Cette reconnaissance graduelle et tardive est due en partie à des traités de soufisme plus simples. Des ouvrages accessibles à la masse comme Ta'aruf de Kalabadhi ou Kashf al Mahjub (le Dévoilement des choses cachées) de Hujwiri.
Les IVe et Ve siècles connurent un foisonnement sans pareil de grands maîtres. Niffari est une des figures les plus intéressantes. Auteur de Kitab al Mawaqif (Le Livre des Stations) ou il relate les révélations qu'il aurait eues en état d'extase:
"Il m'établit dans la Mort; et je vis que les actes, tous sans exception, étaient mauvais.
Et je vis la crainte régnant sur l'espérance;
et je vis la richesse changée en feu et adhérant au feu;
et je vis la pauvreté comme un adversaire qui dépose;
et je vis que, de toutes les choses, aucune n'avait pouvoir sur l'autre;
et je vis que le monde est une illusion et les cieux en mensonge.
Et j'appelai: "Connaissance" mais elle ne répondit pas.
Et je vis que toute chose m'avait abandonné, et que tout être créé m'avait fui, je restais seul. Alors l'acte vint à moi et je vis en lui une imagination secrète et cette partie secrète était ce qui restait; et rien ne fut de secours que la Miséricorde de mon Seigneur.
Il me dit: Où est ta connaissance?
et je vis le Feu.
Il me dit: Où est ta gnose?
et je vis le Feu.
Et il me dévoila Ses Gnoses d'Unicité et le Feu s'éteignit.
Et il me dit: "je suis ton ami" et je fus affermi.
Et il me dit: "Je suis ta Gnose" et je parlai. Et il me dit: "je suis Celui que tu cherches" et je sortis".

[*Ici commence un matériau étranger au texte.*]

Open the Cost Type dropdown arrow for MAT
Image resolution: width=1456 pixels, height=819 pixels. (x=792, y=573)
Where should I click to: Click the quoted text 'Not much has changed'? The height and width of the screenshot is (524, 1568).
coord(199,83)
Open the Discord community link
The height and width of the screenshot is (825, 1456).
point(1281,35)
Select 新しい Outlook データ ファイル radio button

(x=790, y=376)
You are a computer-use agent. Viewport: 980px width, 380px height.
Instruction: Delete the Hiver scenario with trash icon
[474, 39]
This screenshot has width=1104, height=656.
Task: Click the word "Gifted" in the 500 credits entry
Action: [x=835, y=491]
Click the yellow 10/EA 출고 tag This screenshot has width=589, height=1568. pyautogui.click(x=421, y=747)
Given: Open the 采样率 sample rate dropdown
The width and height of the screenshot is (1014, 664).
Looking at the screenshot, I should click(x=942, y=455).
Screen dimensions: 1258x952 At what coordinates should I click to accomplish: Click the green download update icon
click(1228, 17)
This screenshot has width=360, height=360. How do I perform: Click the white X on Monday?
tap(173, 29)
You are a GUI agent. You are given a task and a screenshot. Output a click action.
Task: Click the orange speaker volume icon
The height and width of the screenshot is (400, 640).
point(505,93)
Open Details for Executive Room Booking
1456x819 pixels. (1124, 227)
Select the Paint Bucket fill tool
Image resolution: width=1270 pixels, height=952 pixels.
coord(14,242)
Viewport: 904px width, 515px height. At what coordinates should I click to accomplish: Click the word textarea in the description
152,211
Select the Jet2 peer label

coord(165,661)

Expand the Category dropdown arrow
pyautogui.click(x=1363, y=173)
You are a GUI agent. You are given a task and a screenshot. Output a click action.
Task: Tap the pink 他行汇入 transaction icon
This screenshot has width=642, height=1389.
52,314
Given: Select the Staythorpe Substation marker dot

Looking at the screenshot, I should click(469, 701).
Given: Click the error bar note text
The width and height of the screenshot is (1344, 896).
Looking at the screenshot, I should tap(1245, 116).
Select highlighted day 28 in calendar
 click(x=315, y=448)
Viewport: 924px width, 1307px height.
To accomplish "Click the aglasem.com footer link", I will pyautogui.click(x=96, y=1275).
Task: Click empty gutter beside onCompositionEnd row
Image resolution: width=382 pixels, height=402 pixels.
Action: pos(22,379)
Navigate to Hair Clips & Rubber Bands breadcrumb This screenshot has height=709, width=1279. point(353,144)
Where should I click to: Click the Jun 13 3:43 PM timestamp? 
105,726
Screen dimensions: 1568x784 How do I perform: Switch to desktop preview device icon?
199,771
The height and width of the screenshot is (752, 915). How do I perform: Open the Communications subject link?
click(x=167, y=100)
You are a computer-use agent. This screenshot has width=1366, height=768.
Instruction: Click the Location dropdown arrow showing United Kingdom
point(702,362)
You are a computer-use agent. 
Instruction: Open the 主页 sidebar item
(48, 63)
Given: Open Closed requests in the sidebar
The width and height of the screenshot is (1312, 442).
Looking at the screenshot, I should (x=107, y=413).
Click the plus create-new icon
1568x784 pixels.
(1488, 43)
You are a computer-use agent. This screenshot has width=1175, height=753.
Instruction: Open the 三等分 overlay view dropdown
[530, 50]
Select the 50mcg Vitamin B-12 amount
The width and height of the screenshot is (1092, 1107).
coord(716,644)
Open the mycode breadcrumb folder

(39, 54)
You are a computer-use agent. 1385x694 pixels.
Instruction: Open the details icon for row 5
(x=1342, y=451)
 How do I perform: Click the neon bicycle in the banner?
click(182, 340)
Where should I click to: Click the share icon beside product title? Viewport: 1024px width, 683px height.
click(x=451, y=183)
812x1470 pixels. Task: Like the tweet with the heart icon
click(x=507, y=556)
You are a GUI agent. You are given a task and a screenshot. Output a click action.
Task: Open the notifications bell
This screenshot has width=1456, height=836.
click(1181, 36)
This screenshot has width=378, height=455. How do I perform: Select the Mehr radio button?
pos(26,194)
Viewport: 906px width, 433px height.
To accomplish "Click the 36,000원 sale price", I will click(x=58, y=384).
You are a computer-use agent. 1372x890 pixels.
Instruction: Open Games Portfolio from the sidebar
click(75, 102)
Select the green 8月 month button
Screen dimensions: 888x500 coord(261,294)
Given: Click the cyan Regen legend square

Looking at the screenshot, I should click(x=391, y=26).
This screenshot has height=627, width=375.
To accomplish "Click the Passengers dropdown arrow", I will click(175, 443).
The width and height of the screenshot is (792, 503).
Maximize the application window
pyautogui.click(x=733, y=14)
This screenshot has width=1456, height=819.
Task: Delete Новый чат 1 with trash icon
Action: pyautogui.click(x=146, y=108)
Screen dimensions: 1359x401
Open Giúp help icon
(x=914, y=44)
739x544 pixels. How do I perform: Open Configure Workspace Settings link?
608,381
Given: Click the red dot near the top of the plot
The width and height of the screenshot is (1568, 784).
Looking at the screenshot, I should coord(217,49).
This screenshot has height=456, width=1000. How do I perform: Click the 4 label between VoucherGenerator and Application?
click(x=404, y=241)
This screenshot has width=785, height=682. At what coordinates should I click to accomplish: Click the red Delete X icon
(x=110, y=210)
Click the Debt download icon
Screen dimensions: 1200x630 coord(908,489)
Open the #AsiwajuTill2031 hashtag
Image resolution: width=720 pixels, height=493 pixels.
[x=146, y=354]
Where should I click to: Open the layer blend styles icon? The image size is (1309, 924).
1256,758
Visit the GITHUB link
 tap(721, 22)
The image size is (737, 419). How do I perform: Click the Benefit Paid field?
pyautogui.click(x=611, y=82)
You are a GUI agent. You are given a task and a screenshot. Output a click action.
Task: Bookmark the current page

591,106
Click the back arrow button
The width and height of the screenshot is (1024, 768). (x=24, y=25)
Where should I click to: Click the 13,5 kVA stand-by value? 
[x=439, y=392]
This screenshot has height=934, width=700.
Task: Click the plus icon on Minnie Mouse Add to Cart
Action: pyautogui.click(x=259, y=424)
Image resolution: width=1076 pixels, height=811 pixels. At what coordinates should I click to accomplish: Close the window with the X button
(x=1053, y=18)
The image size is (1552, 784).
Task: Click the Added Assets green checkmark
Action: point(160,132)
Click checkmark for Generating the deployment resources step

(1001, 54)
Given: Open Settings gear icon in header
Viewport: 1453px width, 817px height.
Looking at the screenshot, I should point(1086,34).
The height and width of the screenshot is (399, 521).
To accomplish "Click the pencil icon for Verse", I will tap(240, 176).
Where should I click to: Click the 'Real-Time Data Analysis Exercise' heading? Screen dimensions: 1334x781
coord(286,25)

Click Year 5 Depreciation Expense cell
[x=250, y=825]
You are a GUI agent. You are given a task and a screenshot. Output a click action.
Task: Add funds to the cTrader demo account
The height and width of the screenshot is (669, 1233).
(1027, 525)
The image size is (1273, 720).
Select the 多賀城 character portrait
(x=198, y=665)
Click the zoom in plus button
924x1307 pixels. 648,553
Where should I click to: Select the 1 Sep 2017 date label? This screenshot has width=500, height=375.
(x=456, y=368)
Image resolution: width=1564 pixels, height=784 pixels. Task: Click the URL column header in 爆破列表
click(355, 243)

Au-delà des propos d'extase qui ne peuvent être entendus que par une infime minorité d'initiés, il y eut un phénomène qui sauva le soufisme des griffes de ses détracteurs le jour où Ghazali 5 se convertit au soufisme.
Ce personnage exceptionnel ayant éprouvé les limites du rationalisme, fit l'expérience intense et providentielle de la nécessité du soufisme. Devenu l'un des premiers théologiens et juristes de Bagdad, il parvint à un état de crise durant lequel, comme il nous le rapporte, il fut pendant deux mois, en proie à des doutes sur la vérité de la religion. Le salut lui vint d'un contact avec le soufisme. Il raconte sa conversion (tawba) dans son autobiographie: al Munqidh min al Dhalal (Celui qui sauve de l'erreur) dont voici un extrait significatif:
"L'examen de ces doctrines terminé, je m'appliquai à l'étude de la Voie Soufie. Je vis que, pour la connaître parfaitement, il fallait joindre la pratique à la théorie. Le but que les soufis se proposent est celui-ci: arracher l'âme au joug tyrannique des passions, la délivrer de ses penchants coupables et de ses mauvais instincts, afin que dans le coeur purifié il n'y ait place que pour Dieu; le moyen de cette purification est le dhikr Allah, la commémoration de Dieu et la concentration de toute sa pensée en lui. Comme il m'était plus facile de connaître leur doctrine que de la pratiquer, j'étudierai d'abord ceux de leurs livres qui la renferment... les ouvrages... les fragments qui nous sont restés des cheikhs. J'acquis une connaissance approfondie de leurs recherches, et je sus de leur méthode tout ce qu'on peut savoir par l'étude et l'enseignement oral; il me fut démontré que son dernier terme ne pouvait être révélé par l'enseignement, mais seulement par le transport, l'extase et la transformation de l'être moral... J'en savais tout ce que l'étude peut en apprendre, et ce qui manquait était du domaine, non de l'enseignement, mais de l'extase et de l'initiation... Faisant un sérieux retour sur moi-même, je me vis enserré de toutes parts dans ces attaches. Examinant mes actions dont les plus honorables étaient l'enseignement et le professorat, je me surpris plongé dans plusieurs études de peu de valeur et sans profit pour mon salut. Je sondai le fond de mon enseignement et je vis qu'au lieu d'être sincèrement consacré à Dieu, il n'était stimulé que par le vain désir de l'honneur et de la réputation. Je m'aperçus que j'étais sur le bord de l'abîme et que, sans une conversion immédiate je serai condamné au feu éternel... Enfin sentant la faiblesse et l'accablement de mon âme, je me réfugiai en Dieu comme un homme à bout de courage et sans ressources. "Celui qui exauce le malheureux qui l'invoque" daigna m'exaucer; il facilita à mon coeur le sacrifice des honneurs, des richesses, de la famille".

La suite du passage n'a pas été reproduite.